Jika si Kecil sering mengalami napas berbunyi atau batuk pilek dan Mommy khawatir ada kaitannya dengan paparan residu, jangan ragu untuk berkonsultasi. Mom Uung menyediakan Layanan Konsultasi Gratis 24 Jam bersama konselor laktasi yang siap membantu.
Yuk, simpan dan bagikan artikel ini agar seluruh anggota keluarga semakin paham pentingnya melindungi bayi dari residu rokok. Ikuti juga edukasi seputar ibu dan anak di Instagram, TikTok, dan YouTube Mom Uung untuk informasi lainnya!
Referensi:
- James, J. M., George, G., Cherian, M. R. & Rasheed, N. (2022). Thirdhand smoke composition and consequences: A narrative review. Public Health and Toxicology, 2(3), 12. Diakses pada 23 Februari 2026. https://doi.org/10.18332/pht/151102
- Matt, G. E., Quintana, P. J., Destaillats, H., Gundel, L. A., Sleiman, M., Singer, B. C., Jacob, P., Benowitz, N., Winickoff, J. P., Rehan, V., Talbot, P., Schick, S., Samet, J., Wang, Y., Hang, B., Martins-Green, M., Pankow, J. F., & Hovell, M. F. (2011).
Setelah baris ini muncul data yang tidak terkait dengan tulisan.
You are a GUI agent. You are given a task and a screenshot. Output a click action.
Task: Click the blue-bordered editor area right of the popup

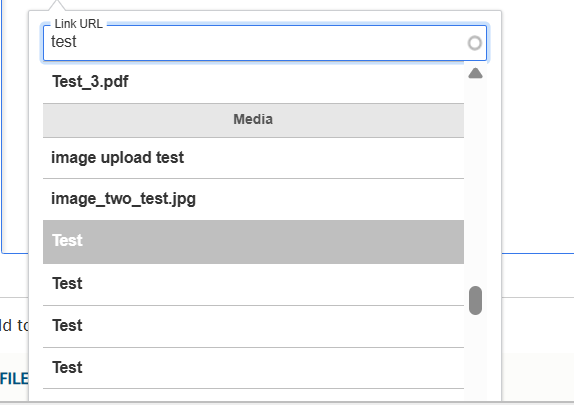tap(537, 126)
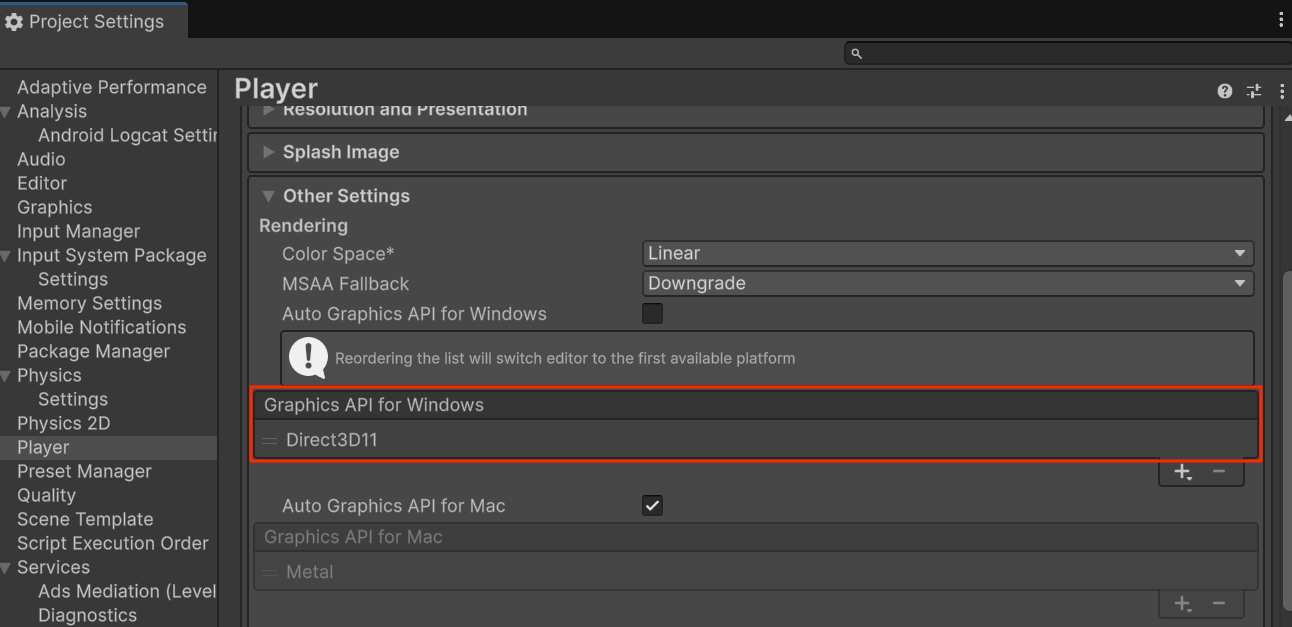Viewport: 1292px width, 627px height.
Task: Enable Auto Graphics API for Windows
Action: [652, 313]
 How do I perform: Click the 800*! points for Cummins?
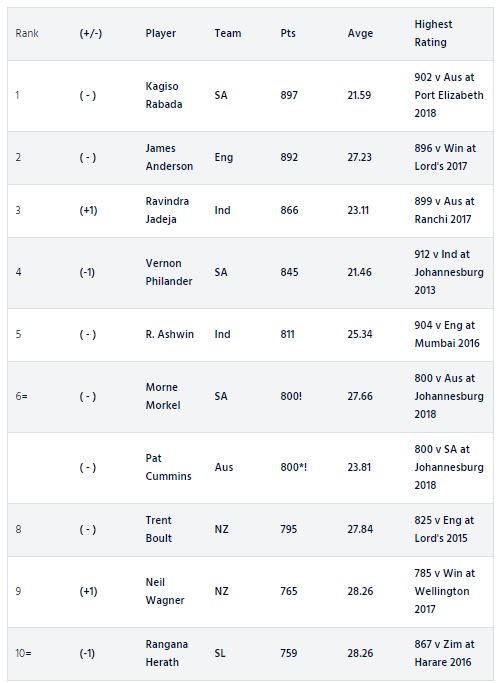coord(294,467)
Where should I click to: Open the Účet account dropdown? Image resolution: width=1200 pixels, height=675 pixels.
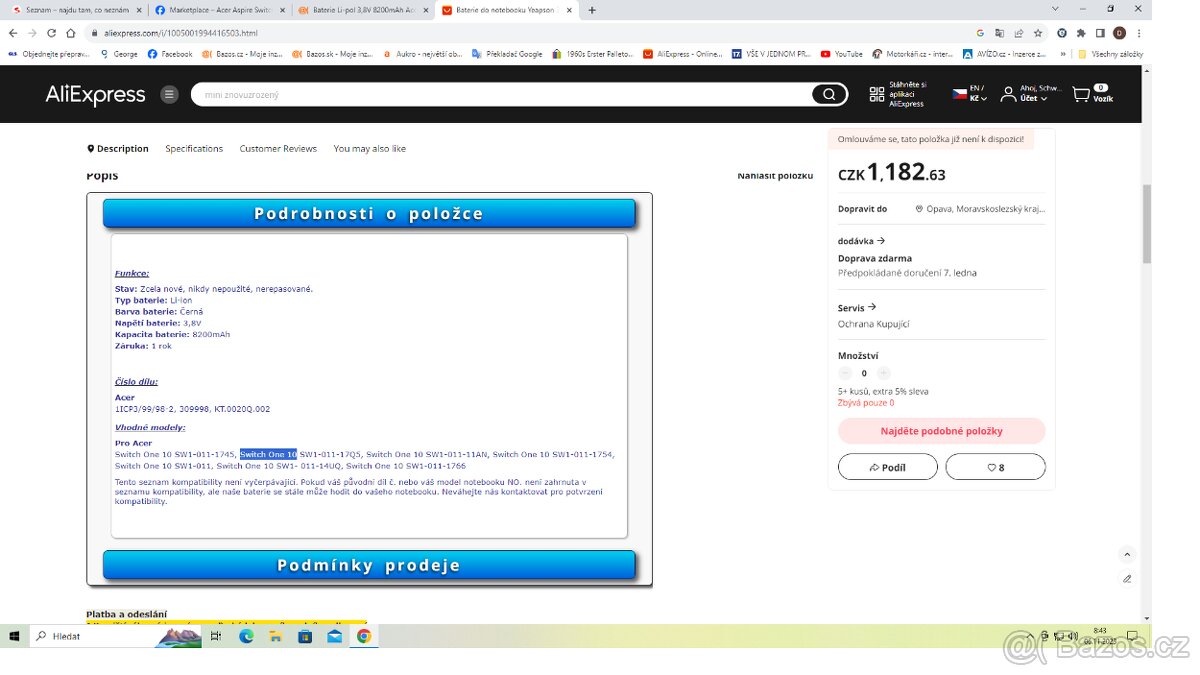(1031, 95)
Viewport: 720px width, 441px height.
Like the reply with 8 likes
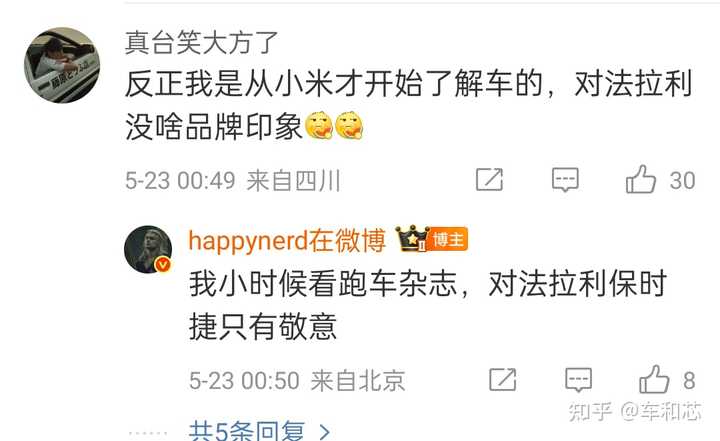[x=654, y=379]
Thirdhand tobacco smoke: emerging evidence and arguments for a multidisciplinary research agenda. Environmental health perspectives, 119(9), 1218-1226. Diakses pada 23 Februari 2026. https://doi.org/10.1289/ehp.1103500
- U.S. Department of Health and Human Services. (2014). The health consequences of smoking 50 years of progress: A report of the Surgeon General. U.S. Department of Health and Human Services. Diakses pada 23 Februari 2026. https://www.ncbi.nlm.nih.gov/books/NBK179276/
✨ Produk Unggulan Mom Uung
FAQ Seputar Topik Ini
Apa itu residu rokok atau third-hand smoke?
Residu rokok adalah sisa zat kimia dari asap rokok yang menempel pada pakaian, kulit, rambut, furnitur, dan debu rumah setelah rokok dimatikan. Meski asapnya tidak terlihat, zat beracun tersebut masih dapat terhirup atau tersentuh oleh bayi.
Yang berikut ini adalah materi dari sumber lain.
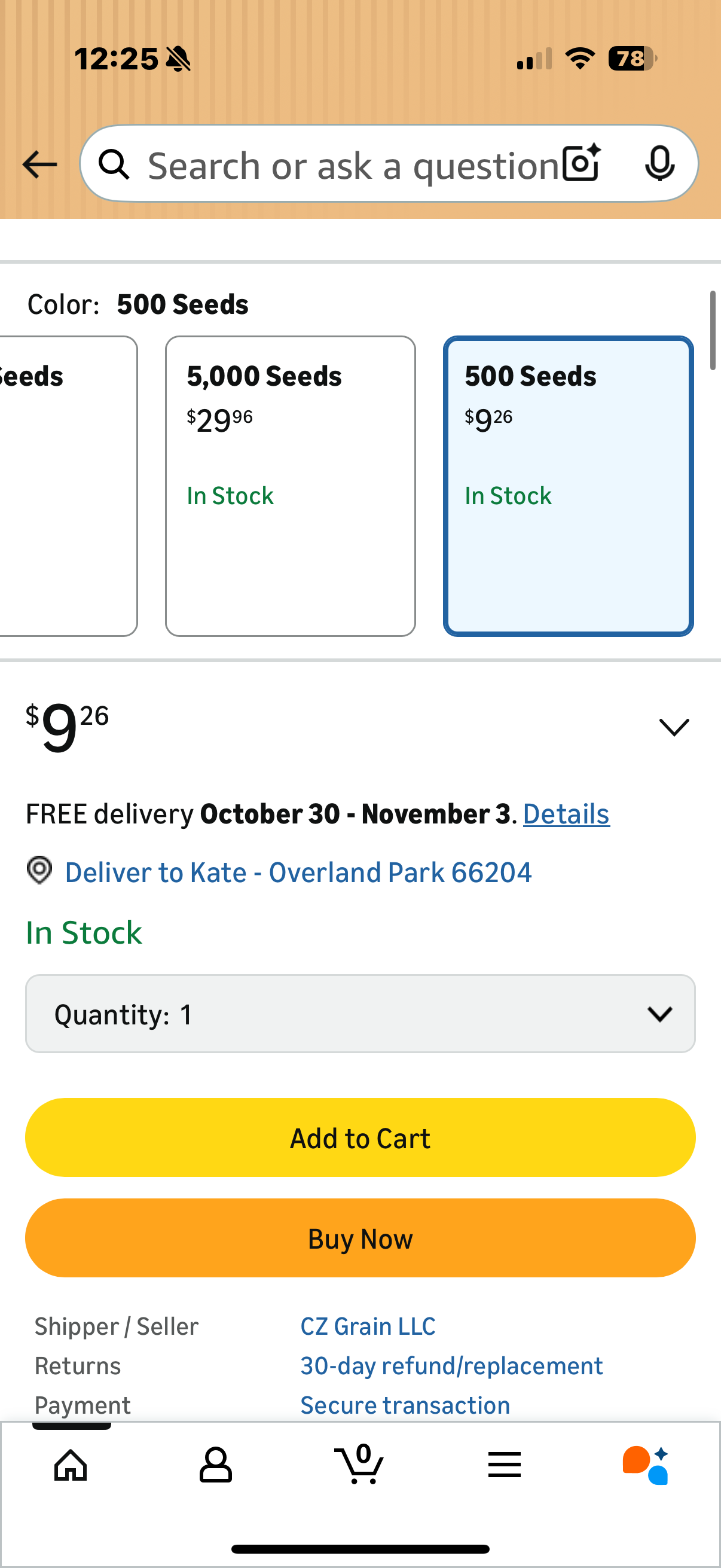Open the delivery Details link

click(566, 814)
Apakah merokok di luar rumah sudah aman untuk bayi?
Belum tentu. Zat beracun dari rokok dapat menempel pada pakaian, kulit, dan rambut perokok. Ketika orang tersebut menggendong bayi, residu tersebut dapat berpindah melalui sentuhan atau udara di sekitarnya.
Mengapa bayi lebih rentan terhadap residu rokok?
Bayi memiliki paru-paru dan sistem kekebalan tubuh yang masih berkembang. Selain itu, bayi sering menyentuh berbagai permukaan lalu memasukkan tangan ke mulut sehingga lebih mudah terpapar zat kimia dari residu rokok.
Apa saja dampak residu rokok bagi kesehatan bayi?
Paparan residu rokok dapat meningkatkan risiko gangguan pernapasan, infeksi saluran napas, asma, iritasi kulit, serta berhubungan dengan meningkatnya risiko Sudden Infant Death Syndrome (SIDS).
Bagaimana cara mencegah bayi terpapar residu rokok?
Beberapa langkah yang bisa dilakukan adalah tidak merokok di dalam rumah, mengganti pakaian setelah merokok, mandi dan keramas sebelum menggendong bayi, serta mencuci tangan dan membersihkan area mulut.